I am trying to use the CPS microdata to calculate approximately how many workers earn an hourly wage that is (roughly) equivalent to the minimum wage for the state said workers work in for each state and over time. I have already scraped the US DOL site on minimum wage by state laws for the wage part of this.
From my understanding of the CPS microdata I will need to utilize the HOURWAGE variable and apply the EARNWT variable in order to get the number of people in the population a specific state (STATEFIP being another variable I will pull) earning said wage for said year.
According to this very helpful reply to a question on applying statistical weights to calculate weighted averages in the IPUMS forum, the sum of the PERWT variable in a specific year & state is the total weighted population. If the EARNWT variable is utilized in the same way the PERWT variable I in theory could assume the same and divide the individual EARNWT variable by the sum of the EARNWT variable for each state & year in order to get a proportion of that state’s population (unsure if this is a variable I should get from the Census via another avenue or also pull from the CPS to be consistent) that made HOURWAGE hourly.
Lastly I noticed two things with the HOURWAGE variable. First being that the code “999.99” = N.I.U. (Not in Universe). I’m assuming I should treat rows with this variable as a “NULL” and remove them. Second is that HOURWAGE is topcoded. I read more on this page about topcoding but to be honest didn’t really understand the function of it or how it would be applied in this analysis.
If it isn’t glaringly obvious this is my first time working with CPS data in IPUMS and don’t really have much experience with how to do basic analyses of this nature with survey data like the CPS so I apologize for how rudimentary these questions I’m sure come across. I am more of a learn by doing type of person but have noticed both the FAQ and tutorials/training materials on the IPUMS CPS site. However I would also be grateful for any other tips/pointers/learning & reference materials for beginners.

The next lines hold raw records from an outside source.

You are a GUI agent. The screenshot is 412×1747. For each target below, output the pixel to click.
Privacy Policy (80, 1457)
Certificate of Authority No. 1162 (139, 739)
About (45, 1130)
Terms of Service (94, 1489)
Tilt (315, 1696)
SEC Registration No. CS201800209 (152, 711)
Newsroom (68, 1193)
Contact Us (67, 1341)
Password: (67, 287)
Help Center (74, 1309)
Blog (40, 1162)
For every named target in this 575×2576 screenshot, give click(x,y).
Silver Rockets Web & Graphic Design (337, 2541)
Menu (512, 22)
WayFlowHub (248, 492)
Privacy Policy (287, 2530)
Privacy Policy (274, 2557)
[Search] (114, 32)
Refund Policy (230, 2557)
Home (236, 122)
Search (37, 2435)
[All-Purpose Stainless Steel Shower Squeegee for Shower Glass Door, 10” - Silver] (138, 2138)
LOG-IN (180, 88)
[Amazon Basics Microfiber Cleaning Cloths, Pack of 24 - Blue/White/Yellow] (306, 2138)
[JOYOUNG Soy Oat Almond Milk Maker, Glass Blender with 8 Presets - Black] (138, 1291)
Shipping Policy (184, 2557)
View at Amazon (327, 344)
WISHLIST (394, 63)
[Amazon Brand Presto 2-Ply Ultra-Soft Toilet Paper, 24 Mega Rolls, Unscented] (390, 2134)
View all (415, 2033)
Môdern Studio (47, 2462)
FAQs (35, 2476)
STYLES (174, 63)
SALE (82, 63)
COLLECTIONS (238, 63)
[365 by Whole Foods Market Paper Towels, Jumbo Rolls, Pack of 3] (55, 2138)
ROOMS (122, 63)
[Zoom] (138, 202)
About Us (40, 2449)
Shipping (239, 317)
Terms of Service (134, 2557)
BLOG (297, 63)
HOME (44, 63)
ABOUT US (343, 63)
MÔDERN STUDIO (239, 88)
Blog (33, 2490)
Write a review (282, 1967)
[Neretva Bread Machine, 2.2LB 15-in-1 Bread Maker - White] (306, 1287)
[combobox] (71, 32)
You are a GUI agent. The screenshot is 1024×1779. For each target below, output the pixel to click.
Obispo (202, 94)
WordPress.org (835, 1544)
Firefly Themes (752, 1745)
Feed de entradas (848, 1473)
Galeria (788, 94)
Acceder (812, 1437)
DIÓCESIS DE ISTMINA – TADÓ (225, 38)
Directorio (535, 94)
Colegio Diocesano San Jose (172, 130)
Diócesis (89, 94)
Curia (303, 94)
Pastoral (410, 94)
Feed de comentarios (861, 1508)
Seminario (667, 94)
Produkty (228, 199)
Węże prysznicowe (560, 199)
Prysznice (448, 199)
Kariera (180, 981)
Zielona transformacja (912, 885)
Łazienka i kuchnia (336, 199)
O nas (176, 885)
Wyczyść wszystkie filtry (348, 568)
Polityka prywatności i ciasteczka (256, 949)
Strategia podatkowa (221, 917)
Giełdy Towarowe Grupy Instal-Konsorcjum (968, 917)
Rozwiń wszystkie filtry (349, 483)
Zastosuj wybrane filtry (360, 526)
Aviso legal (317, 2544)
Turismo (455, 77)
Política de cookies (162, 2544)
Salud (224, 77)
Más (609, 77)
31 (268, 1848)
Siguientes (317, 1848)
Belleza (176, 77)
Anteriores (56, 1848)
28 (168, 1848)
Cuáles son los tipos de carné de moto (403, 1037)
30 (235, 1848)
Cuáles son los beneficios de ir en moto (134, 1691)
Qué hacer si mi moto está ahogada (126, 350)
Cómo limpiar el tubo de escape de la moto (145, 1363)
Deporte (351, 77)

In order to get the proportion of workers earning below the minimum wage, you’d want to sum EARNWT for all workers within the state earning less than the minimum wage, and then divide that by the total sum of EARNWT within the state.
Regarding NIU values in HOURWAGE, you can treat them as null observations, but I wouldn’t remove them, because this will also remove anyone who is not paid hourly, which is an important part of the denominator in your calculation. You can find who is included in the universe for this variable each year by consulting the universe page for HOURWAGE. Please note that this excludes anyone who is not paid by the hour (according to PAIDHOUR). Although this will capture most minimum wage workers, to get a more complete measure you may want to calculate the wage for those not paid hourly, by dividing EARNWEEK by UHRSWORK1.
Topcodes obscure detail in responses for those at the upper end of a distribution (e.g., high wage earners in the case of HOURWAGE) to protect their anonymity; values exceeding the topcode threshold are replaced with the topcode. Because you are focused on minimum wage workers, the topcodes aren’t relevant to this specific analysis.
Thank you so much for getting back @Matthew_Bombyk and apologies on the delayed response.
Good to know that if I want to get the proportion of workers earning at or below the minimum wage I would sum EARNWT for workers in a state making minimum wage and below and divide the the total sum of EARNWT within the state.
What I am looking for is slightly related which is the estimate of the raw number of people in each state that are making that state’s minimum wage (or below, which I am assuming would be very few since the FSLA covers most workers) for each year. In this case the population I am interested in is just the people making minimum wage (or below) for their state. Is it possible to use EARNWT (or another CPS variable via IPUMS) to get said total number estimate?
Duly noted on the NIU values for HOURWAGE and the universe of people included for HOURWAGE. I will also use EARNWEEK / UHRWORK1 to try and capture workers making at or below minimum wage who are not paid hourly (again I’m assuming this wouldn’t be that large a number).
Also, thanks so much for the explainer on topcodes, I kind of assumed it was an anonymizing thing but didn’t know for certain.
Hi @Adrian_Nesta, glad to help! To estimate the raw number of individuals earning the minimum wage, just sum up the EARNWT for all the people who meet that condition. It’s the same as the proportion, except you don’t divide by the sum of EARNWT in the state.